The Part-Time Crypto Trader

Let’s assume for a moment you are a freelance writer who sells articles to online publications. You are trading your writing skills for money, which makes it trading income. You ask a fair rate and earn a modest living from this trade.

At the same time, you regularly attend dog shows with your pet. You spend a lot of time and money grooming your doggie for the shows, but you don’t always win the prize money. This means you often incur a loss. Let’s say for two years straight you had losses on the dog shows, but in the third year you won a bit of prize money.

As a third venture, you do a bit of crypto trading on the side. You’ve been at this for five years. In the first year, you hit it big with crypto and made a decent profit. In year two and three you incurred losses. In year four you make a bit of profit, but in year five you incur a serious loss again.

Ring-Fencing Explained

According to our current tax laws, you can claim your losses on the dog shows against the income from your writing trade. This effectively means that the amount you must pay tax on, gets reduced because of the losses incurred.

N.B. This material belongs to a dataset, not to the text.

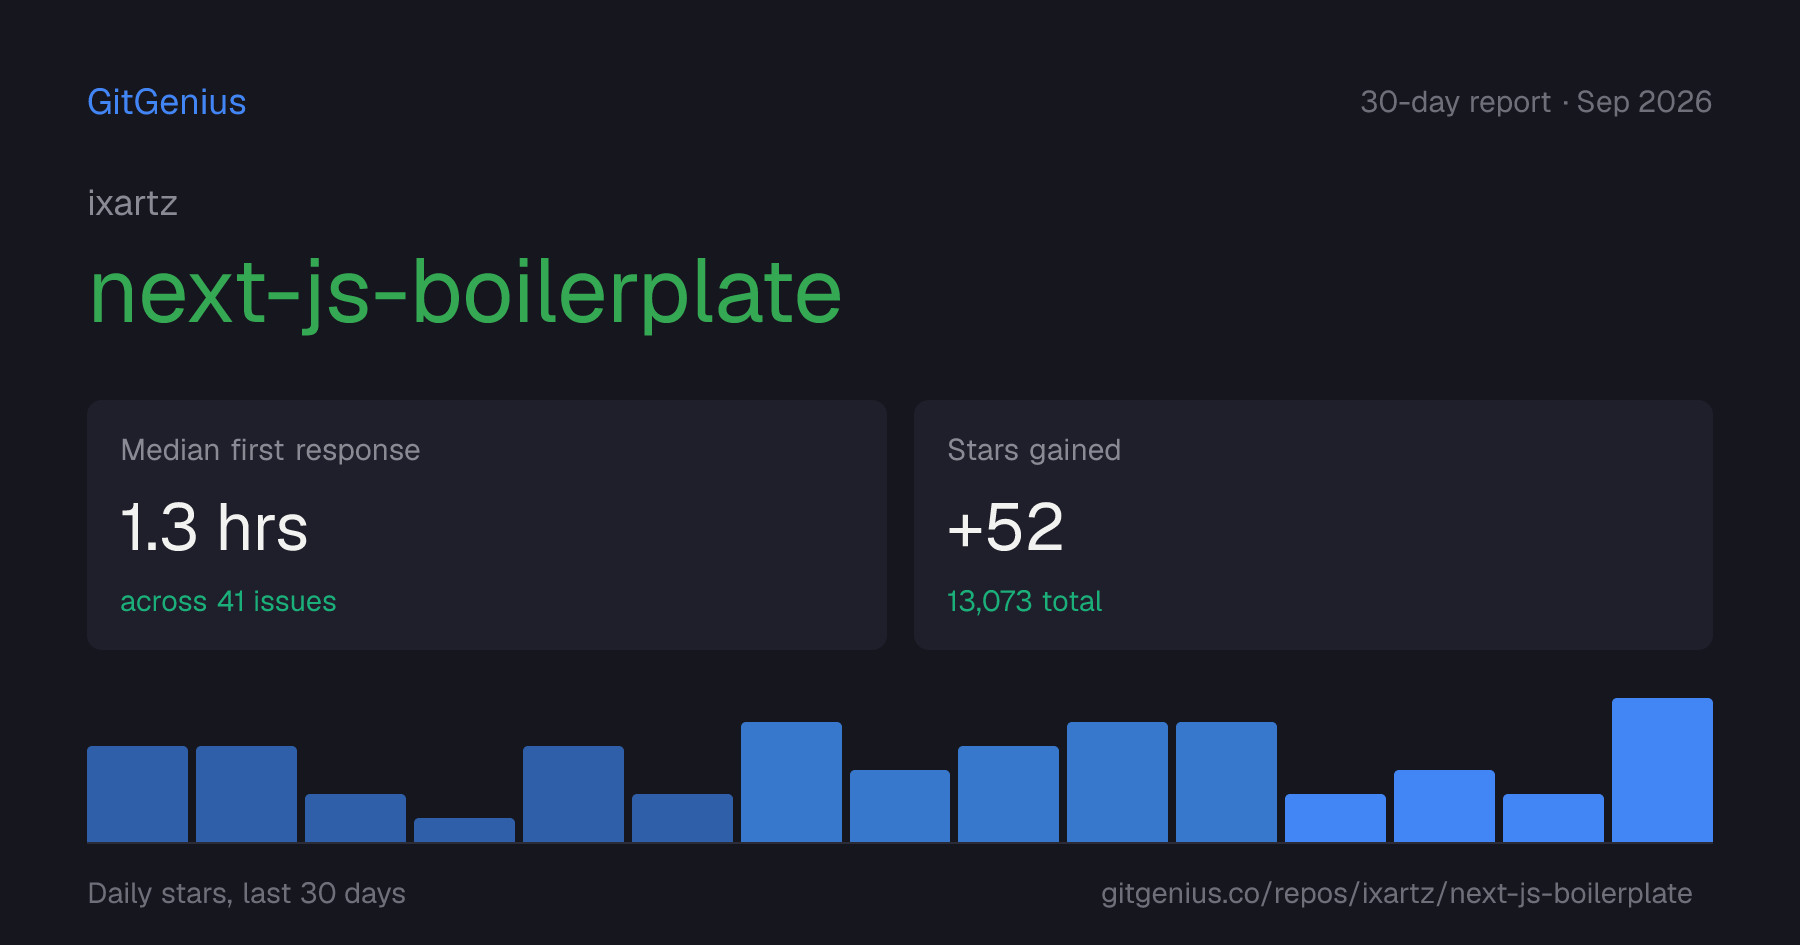Select the first bar in the chart

[x=137, y=794]
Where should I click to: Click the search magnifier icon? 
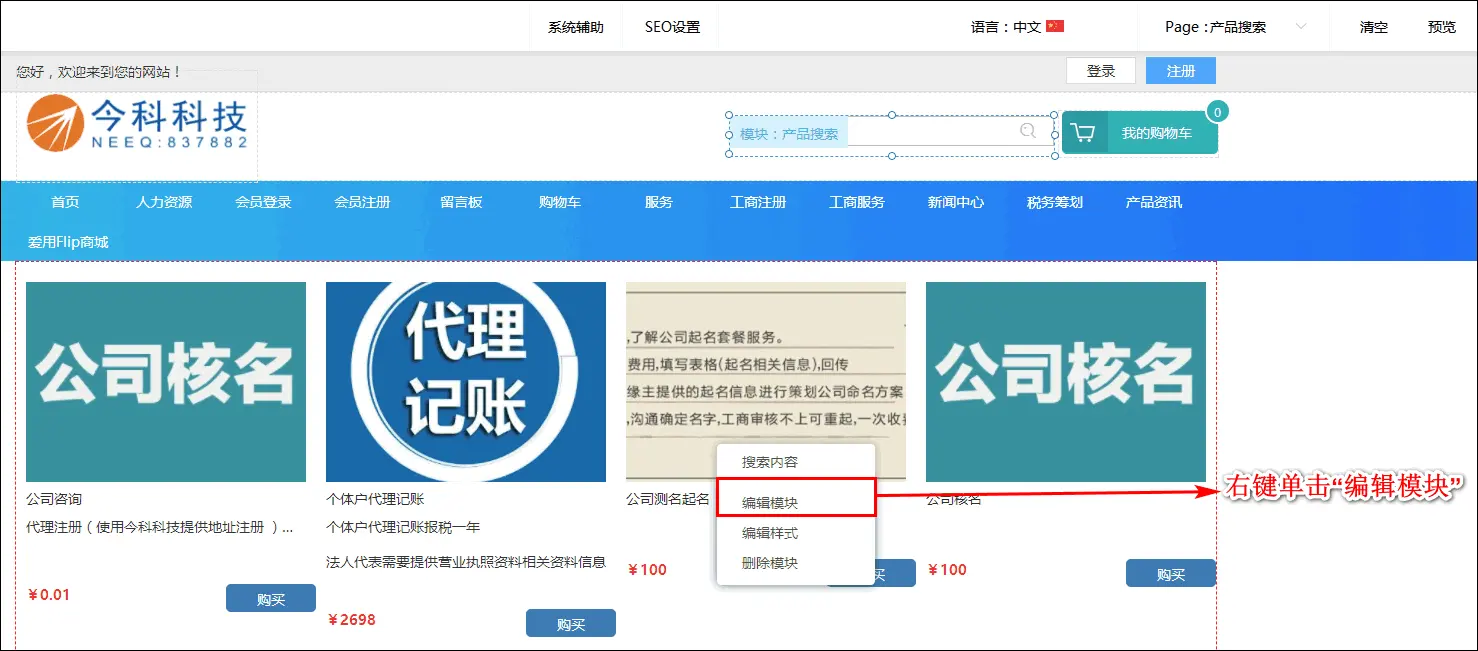pyautogui.click(x=1027, y=131)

However, according to Section 20A of the Income Tax Act, your crypto losses will be ring-fenced. That means you cannot off-set the assessed crypto trade losses against your writing trade income. Because you made a loss on the crypto for three out of the last five years, you can only claim that loss in crypto trading against other crypto trading income. In other words, you can claim Bitcoin losses against Ethereum income. It has become ring-fenced.

There are exceptions, but this is where it really starts to get complicated. In certain instances, you can off-set losses against other income, but only if you meet very particular requirements stipulated in the Act, and provided that SARS, in exercising its discretion, accepts it. This becomes a non-option, however, if you have incurred losses for six out of ten tax years.

Jumping the Fence

The rules surrounding crypto taxation are incredibly complex. Because cryptocurrency is not only novel but also constantly evolving, it means that crypto asset tax is trapped in an ever-changing legal landscape, which confuses investors and regulators alike.

The hard reality is that cryptocurrency is still a digital asset. Questions only arise when you blur the lines between crypto and cash. While El Salvador has just become the first country to embrace Bitcoin as legal tender, it’s not yet seen as legal tender in South Africa.

To put it bluntly: tax is paid in South African Rand, not in crypto. At some point in each case, crypto will be realised for money or other assets. Be aware, there will always be tax consequences when this is the case.

Consulting a tax specialist firm, with a strong legal component and understanding of cryptocurrency, can save you from falling afoul of SARS or facing a surprise tax bill when doing your crypto tax calculations and filing submissions.